Солдат ничего не ответил, привык, что ли, все молча и с первого слова исполнять. Прапорщик обошел приметившуюся ему дощатую будку, а потом и казарму; двигался он вяло и все взглядывал, будто в оконцах ее что-то для себя высматривал. Когда же он скрылся за дальним углом, Калодин поворотился к татарчонку, а тот вдруг и сам полетел на него с наглецой: «Тебе чего, братан? Дай закурить, или зарежу!» Калодин с размаху ударил его кулаком и, когда татарчонок свалился, закляпывая руками разбитый рот, сказал с безразличием: «Вставай… Кто по роте дневалит? Слыхал – приказали подъем». А татарчонок катался по крыльцу, завывая: «Козел, чего сделал, зуб вышиб, уй!» Калодин сгрудил его и сильно тряхнул: «Кто дневалит, тебе говорят?» В сердцах он еще замахнулся, и татарчонок пуще захлюпал, разинув на погодка удивленные, испуганные глазищи. «Чего по щекам размазываешь? Поди рожу умой. И давай буди свою блатву, слыхал, приказывали. И пускай прут во двор».
Спустя короткое время во дворе под присмотром Калодина уже толпилась растерянная солдатня. А на крыльце подле Калодина сидел умытый, застегнутый теперь на все пуговицы татарин, разжигая у роты и зависть, и глухую злость. Он важно курил папиросу, подаренную Калодиным, и важно через затяжку плевался, стараясь, чтобы попало в братву. Солдаты молча уворачивались, и лишь самые смелые издали покрывали его матерком. В роте и прежде сторонились татарина, побаиваясь его дури, а тут он вовсе перепугал всех, разбудив истошными воплями казарму и суя каждому потрогать выбитый зуб. «Во какая сила! Мене никто не мог зуб выбить, а он смог», – хвастал и сейчас татарчонок, выпрашивая у Калодина курево одну папиросу за другой. А заполучив, ревностно отгонял тех, кто пытался за компанию разжиться табачком у заезжего братка.
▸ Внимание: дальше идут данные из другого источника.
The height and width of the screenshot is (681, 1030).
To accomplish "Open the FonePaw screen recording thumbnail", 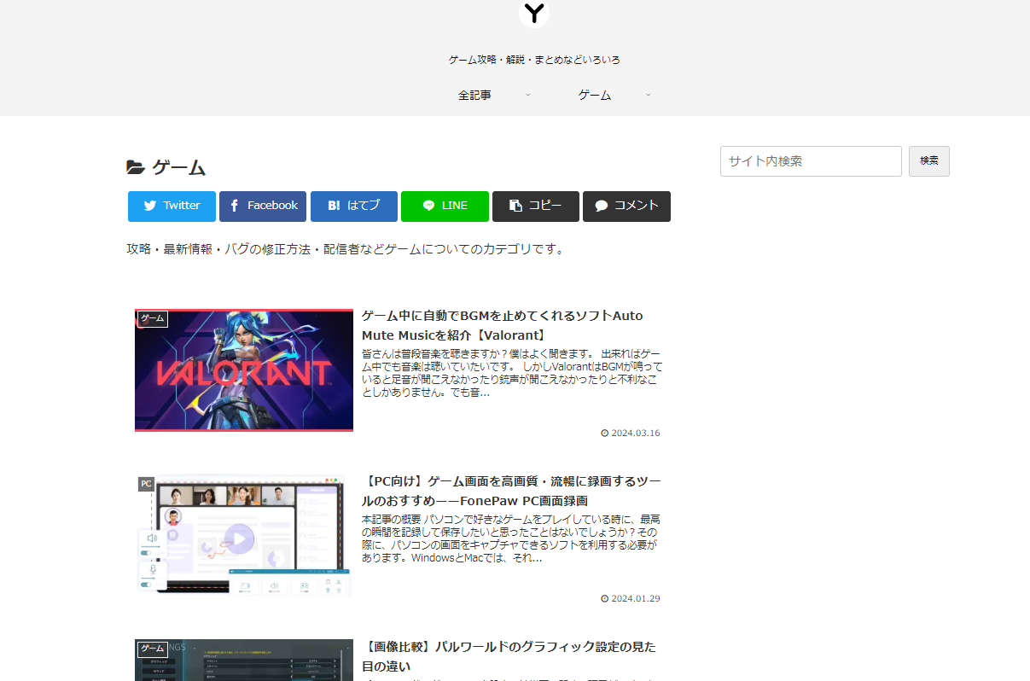I will [244, 536].
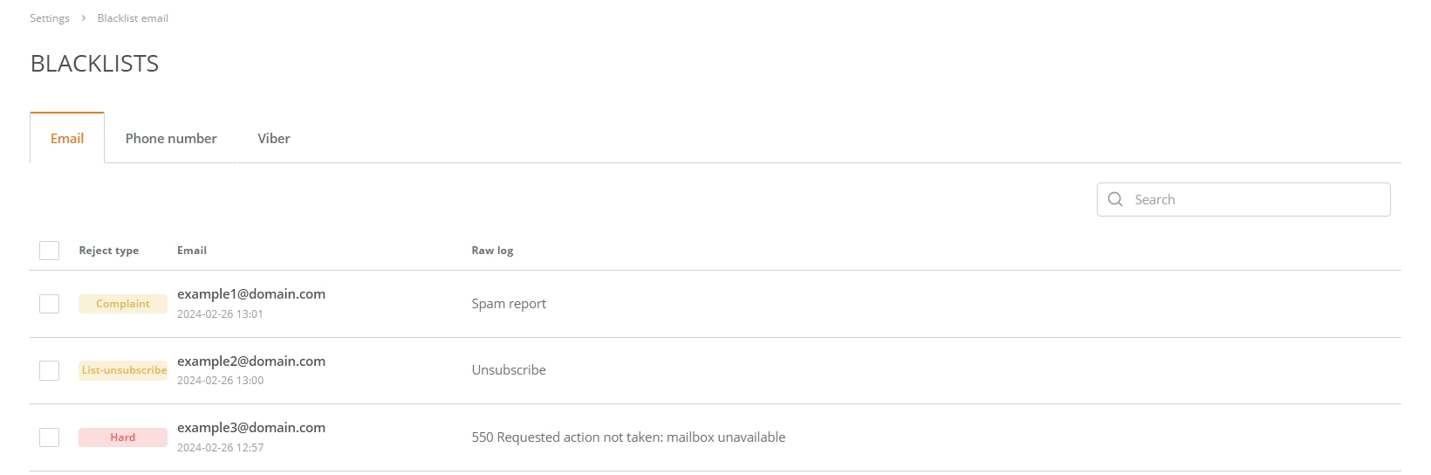Image resolution: width=1431 pixels, height=475 pixels.
Task: Go to Settings in breadcrumb
Action: pyautogui.click(x=50, y=17)
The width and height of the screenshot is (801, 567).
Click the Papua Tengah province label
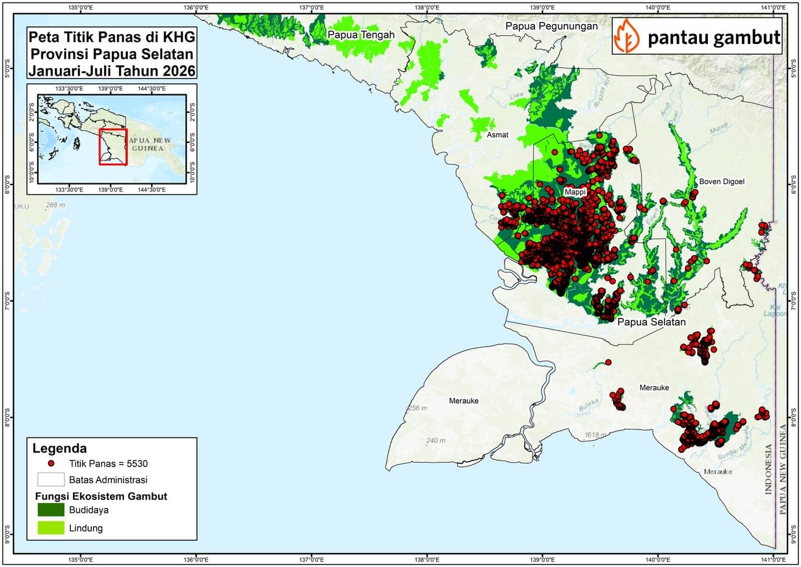(361, 35)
Татарин надувался и шипел на этих пролаз: «Халява, мене он зуб выбил, а тебе что?» – «А я и не дам», – отзывался Калодин. «Верно, Саша, им не давай, я возьму. Знаешь, как мне больно было? Во, гляди, теперь дырка будет всю жизнь».
Вспоминая о дырке, он затихал, не иначе как втихую ковырялся в ней языком, а на глаза его опять сами собой лезли слезы. Было ему и обидно, и больно. Татарчонок никак не мог смириться, что зуба больше нет. Он вытаскивал желтый прокуренный камешек из кармана и опять пробовал влепить его в жгучую дыру.